Another likely reason: the process of metering bandwidth accurately enough to use as input for a billing process costs money. On their distributed setup it's probably seriously expensive to do accurate bandwidth metering per site. Probably more expensive than they expect to make by pricing bandwidth.

The hidden purpose of a free tier is to discourage competition

  • Expand on this please?

    • Let’s say you’re looking to break into the Fun as a Service market. The incumbent offers 100 hours of Fun per year as a free service and charges enterprise prices above that. If you want to start a Fun as a Service competitor, to have any chance of competing for new signups you also have to front 100 hours/year for anyone who wants to try it at a 100% loss, before you can even start making money.

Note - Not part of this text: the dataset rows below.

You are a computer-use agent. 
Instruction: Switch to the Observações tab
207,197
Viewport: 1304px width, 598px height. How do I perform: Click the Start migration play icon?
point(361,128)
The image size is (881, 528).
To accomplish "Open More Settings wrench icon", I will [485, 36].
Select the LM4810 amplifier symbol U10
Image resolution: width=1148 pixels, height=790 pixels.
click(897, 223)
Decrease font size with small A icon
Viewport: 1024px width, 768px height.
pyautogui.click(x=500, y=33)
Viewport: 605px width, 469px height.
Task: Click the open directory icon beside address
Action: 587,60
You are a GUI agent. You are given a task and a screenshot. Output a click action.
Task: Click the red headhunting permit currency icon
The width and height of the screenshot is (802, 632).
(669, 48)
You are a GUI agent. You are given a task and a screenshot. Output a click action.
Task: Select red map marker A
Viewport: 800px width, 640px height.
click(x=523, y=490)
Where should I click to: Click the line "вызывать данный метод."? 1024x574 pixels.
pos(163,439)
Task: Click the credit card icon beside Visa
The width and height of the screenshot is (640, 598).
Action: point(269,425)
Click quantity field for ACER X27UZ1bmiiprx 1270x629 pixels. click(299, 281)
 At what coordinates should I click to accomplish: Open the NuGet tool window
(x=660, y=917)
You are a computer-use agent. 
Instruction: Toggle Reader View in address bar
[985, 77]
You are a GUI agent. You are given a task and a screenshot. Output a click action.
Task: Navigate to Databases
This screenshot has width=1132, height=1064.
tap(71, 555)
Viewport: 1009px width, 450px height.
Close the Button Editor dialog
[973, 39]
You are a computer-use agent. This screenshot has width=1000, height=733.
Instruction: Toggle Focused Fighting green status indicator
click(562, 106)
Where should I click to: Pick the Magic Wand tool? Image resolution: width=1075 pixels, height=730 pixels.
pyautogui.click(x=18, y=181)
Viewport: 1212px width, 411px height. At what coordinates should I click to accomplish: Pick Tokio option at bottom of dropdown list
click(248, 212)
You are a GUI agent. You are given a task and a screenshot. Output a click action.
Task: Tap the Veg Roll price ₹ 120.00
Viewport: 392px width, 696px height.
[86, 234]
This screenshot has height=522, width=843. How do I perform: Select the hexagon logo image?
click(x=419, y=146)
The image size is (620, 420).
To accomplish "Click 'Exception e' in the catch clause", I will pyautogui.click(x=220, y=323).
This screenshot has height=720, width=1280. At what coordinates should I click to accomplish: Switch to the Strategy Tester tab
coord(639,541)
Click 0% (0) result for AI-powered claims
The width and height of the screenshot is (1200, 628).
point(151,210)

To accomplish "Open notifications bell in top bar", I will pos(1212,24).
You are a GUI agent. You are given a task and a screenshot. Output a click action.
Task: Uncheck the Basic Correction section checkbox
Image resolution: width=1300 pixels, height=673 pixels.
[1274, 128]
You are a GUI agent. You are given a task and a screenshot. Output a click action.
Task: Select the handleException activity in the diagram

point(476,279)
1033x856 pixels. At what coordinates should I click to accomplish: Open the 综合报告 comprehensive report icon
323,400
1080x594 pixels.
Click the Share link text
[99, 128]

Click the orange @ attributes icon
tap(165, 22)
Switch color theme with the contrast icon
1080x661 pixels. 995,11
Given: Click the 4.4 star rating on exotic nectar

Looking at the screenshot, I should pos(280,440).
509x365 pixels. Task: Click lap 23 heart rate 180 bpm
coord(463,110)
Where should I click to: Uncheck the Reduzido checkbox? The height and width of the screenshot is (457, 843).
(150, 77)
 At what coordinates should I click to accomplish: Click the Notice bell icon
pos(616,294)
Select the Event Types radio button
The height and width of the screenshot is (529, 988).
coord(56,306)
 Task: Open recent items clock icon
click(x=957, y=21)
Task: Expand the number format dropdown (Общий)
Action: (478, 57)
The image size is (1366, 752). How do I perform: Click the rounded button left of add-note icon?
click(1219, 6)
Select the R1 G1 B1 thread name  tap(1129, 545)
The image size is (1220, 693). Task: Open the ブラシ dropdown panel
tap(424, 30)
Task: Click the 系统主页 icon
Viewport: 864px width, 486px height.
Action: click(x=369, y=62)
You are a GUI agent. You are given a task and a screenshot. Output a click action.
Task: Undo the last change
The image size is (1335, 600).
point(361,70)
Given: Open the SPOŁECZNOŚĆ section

      It’s the same principle behind predatory pricing, which is illegal but rarely enforced. The goal is to make it too expensive for new players to enter the market, or to force existing competitors out.

That's not the complete story.

Cloudflare's main income is DDOS, which is incoming traffic they pay for.

They pay for that pipeline (which you pay for up and down traffic), so they have a generous free CDN because they already pay for it.

( Unrelated to workers, ... )

I think this is the important part

> Today we continue to see that benefit in regions where our diversity of customers helps convince regional telecoms to peer with us locally, continuing to drive down our unit costs of bandwidth

If you can peer your traffic you can send it for free.

So lots of small customers, despite not paying anything, is helping to reduce bandwidth costs for Cloudflare to zero.

If they've reduced bandwidth costs to zero then they can afford to give it away for free.

I can tell you from personal experience that getting some ISPs to peer with you is hard unless you are exchanging lots of traffic already.

This is a clever playbook that has made Cloudflare a tier 1 ISP in an age when that is extremely difficult.